━━━━━ Extracted records

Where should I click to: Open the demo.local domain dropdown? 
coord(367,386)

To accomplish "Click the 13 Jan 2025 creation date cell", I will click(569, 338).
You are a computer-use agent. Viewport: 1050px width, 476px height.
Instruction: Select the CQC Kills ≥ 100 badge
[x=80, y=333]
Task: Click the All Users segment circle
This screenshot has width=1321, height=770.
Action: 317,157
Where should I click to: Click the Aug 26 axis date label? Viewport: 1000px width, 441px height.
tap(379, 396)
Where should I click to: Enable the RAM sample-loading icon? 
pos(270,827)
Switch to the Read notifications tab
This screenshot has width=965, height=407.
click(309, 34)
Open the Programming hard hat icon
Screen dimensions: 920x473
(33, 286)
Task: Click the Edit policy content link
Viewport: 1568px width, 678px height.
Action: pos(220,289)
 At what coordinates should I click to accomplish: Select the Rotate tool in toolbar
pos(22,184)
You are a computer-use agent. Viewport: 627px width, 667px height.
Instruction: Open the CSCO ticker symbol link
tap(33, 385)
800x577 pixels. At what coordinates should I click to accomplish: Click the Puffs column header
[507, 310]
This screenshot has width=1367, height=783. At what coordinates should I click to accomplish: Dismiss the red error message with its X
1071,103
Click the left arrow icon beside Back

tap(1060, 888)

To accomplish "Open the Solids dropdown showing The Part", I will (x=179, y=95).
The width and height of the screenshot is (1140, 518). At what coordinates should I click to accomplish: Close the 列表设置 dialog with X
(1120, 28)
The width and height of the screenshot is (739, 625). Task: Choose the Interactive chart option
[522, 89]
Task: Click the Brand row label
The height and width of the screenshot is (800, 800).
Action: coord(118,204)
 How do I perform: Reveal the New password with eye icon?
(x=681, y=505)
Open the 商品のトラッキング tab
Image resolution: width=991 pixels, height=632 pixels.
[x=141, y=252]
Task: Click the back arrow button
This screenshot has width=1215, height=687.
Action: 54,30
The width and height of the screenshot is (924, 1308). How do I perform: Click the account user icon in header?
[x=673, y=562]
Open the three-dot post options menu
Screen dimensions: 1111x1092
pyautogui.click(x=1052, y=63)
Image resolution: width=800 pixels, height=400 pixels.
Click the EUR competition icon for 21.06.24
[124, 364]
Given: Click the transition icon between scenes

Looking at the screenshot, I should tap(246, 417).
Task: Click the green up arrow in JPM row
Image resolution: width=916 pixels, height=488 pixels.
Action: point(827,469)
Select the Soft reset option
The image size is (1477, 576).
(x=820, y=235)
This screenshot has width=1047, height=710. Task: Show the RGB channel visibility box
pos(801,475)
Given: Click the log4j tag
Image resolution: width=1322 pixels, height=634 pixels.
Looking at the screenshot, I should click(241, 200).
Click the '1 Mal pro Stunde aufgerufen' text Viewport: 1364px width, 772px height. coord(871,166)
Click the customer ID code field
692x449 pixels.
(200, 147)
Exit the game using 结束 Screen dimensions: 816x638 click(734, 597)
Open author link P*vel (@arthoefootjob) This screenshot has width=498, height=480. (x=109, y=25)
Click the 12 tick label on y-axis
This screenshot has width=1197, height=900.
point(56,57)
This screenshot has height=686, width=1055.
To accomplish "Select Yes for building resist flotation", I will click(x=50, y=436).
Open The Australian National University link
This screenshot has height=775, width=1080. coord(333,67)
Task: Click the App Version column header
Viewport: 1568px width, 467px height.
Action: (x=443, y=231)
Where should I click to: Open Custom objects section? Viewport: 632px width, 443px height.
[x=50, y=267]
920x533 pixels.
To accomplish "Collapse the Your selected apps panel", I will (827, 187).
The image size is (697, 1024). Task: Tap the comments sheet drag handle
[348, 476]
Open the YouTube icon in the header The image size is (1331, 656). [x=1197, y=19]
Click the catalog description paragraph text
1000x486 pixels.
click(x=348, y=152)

━━━━━━━━━━

# Try it
Across the records above, tally the lines that contain "agent" and return the number alone.

# Answer to this task
2